Replace secrets.GITHUB_TOKEN with dd-octo-sts in CI workflows (#11347)

lloeki · sarahchen6 · web-flow · commit 287722762e51 · 2026-05-12T20:48:55.000Z
Add dd-octo-sts chainguard policy files

Add 5 policy files under .github/chainguard/ declaring the
issuer, subject, event, and permission constraints for every
workflow that will be migrated from secrets.GITHUB_TOKEN to
DataDog/dd-octo-sts-action.

These policies must be on the default branch before the
corresponding workflow changes can use them.

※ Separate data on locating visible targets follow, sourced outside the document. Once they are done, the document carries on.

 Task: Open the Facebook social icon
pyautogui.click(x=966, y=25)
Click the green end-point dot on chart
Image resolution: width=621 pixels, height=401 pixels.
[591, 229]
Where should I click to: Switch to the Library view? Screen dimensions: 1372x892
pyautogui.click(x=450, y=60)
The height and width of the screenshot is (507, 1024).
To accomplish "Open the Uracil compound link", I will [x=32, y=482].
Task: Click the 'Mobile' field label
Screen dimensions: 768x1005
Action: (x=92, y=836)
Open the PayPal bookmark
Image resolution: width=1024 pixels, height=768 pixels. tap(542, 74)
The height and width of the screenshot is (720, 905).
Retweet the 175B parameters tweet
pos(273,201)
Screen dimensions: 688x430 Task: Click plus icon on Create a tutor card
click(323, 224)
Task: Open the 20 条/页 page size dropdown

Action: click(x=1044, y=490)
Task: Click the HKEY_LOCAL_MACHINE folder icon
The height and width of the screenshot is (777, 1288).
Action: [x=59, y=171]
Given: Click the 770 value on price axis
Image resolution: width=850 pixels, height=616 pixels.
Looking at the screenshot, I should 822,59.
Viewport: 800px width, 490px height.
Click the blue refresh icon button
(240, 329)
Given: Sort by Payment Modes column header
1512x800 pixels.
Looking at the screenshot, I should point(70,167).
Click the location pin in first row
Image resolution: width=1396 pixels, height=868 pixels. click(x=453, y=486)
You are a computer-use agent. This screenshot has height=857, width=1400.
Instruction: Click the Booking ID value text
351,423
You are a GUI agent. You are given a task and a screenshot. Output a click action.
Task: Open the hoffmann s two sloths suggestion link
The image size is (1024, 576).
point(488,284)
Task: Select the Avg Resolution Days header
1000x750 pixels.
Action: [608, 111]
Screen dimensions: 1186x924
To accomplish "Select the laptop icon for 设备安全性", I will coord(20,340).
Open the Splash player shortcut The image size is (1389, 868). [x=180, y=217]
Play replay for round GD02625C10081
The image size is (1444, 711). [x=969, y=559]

Replace secrets.GITHUB_TOKEN with dd-octo-sts

Migrate all 5 GitHub Actions workflows from
secrets.GITHUB_TOKEN to OIDC tokens minted by
DataDog/dd-octo-sts-action. The token exchange is
auditable and governed by chainguard policy files that
explicitly declare which workflow, event, and ref pattern
may request which permissions.

All affected workflows pass the token to
actions/github-script via the github-token parameter.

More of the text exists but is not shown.